Report how many lines of the listing below contain the string "will", treating uppercase and lowercase as different. Reply with the number alone.
┄┄┄┄┄┄┄┄┄┄
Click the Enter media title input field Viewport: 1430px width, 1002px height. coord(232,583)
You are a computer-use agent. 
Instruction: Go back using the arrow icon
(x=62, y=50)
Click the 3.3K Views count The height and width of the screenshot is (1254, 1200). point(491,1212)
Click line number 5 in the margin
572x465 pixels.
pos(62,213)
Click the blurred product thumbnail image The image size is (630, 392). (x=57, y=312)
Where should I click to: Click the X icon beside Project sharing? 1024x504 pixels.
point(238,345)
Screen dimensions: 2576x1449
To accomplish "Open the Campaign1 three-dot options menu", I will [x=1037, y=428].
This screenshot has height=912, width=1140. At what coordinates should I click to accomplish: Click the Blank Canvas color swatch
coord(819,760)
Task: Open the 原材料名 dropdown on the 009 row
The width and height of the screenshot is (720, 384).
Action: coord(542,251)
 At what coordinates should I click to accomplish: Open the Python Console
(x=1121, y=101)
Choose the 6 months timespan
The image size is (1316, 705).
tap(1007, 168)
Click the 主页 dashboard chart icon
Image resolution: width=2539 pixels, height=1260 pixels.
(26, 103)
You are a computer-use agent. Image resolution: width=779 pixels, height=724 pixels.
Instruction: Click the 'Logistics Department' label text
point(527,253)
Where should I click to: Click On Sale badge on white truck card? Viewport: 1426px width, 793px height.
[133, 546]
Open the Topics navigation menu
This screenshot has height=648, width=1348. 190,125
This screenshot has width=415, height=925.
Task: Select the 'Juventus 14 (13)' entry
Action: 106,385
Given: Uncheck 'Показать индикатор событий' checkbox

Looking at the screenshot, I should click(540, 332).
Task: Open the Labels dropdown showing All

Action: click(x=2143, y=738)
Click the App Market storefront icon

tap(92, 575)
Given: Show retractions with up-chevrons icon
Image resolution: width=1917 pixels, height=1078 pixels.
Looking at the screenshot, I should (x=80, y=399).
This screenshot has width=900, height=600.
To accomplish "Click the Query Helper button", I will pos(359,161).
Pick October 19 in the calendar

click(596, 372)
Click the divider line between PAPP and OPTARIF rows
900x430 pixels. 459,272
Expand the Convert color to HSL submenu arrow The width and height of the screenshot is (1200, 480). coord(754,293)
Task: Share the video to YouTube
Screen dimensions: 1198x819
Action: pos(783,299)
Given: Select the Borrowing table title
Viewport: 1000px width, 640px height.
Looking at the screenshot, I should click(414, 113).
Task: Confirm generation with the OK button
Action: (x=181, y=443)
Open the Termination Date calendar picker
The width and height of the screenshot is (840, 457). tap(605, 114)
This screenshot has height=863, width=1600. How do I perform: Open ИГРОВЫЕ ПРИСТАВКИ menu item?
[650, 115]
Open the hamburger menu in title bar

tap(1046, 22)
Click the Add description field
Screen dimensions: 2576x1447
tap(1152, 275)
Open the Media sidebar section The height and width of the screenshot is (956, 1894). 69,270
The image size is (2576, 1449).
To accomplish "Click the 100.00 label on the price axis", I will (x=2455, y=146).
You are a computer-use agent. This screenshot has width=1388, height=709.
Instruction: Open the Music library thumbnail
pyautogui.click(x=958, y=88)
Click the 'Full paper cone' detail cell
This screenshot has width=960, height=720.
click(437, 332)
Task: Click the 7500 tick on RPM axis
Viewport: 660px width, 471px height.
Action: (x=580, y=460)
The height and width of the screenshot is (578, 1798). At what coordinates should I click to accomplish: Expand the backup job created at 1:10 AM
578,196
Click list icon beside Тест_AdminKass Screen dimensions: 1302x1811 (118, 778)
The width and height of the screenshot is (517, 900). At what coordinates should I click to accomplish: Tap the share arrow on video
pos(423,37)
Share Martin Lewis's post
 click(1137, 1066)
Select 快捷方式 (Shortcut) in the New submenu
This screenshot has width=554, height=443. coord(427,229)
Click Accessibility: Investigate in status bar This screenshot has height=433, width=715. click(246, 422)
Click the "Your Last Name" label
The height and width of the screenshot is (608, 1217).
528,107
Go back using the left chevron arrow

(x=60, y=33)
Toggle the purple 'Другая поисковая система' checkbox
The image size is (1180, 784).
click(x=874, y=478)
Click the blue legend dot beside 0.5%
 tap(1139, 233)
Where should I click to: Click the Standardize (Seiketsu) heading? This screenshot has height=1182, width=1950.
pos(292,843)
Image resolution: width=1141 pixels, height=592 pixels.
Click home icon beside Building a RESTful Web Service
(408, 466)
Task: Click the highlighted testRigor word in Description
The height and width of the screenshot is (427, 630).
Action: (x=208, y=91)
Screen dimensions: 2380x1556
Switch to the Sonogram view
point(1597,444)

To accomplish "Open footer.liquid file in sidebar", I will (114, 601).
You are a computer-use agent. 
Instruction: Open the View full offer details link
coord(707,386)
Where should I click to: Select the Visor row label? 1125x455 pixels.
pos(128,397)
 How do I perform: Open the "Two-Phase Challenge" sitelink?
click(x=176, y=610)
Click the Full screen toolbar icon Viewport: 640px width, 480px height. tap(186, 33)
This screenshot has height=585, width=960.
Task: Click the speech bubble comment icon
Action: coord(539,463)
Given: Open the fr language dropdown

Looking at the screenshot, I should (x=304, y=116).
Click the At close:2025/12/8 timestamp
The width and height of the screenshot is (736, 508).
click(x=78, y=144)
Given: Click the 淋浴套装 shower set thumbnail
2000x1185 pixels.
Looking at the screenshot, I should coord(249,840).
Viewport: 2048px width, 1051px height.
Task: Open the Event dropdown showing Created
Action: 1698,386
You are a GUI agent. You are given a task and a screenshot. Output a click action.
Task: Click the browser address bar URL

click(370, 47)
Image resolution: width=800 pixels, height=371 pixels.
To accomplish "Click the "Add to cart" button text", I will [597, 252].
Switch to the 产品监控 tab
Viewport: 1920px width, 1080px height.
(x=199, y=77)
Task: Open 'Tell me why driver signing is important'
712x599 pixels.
┄┄┄┄┄┄┄┄┄┄
Reply to the exercise
5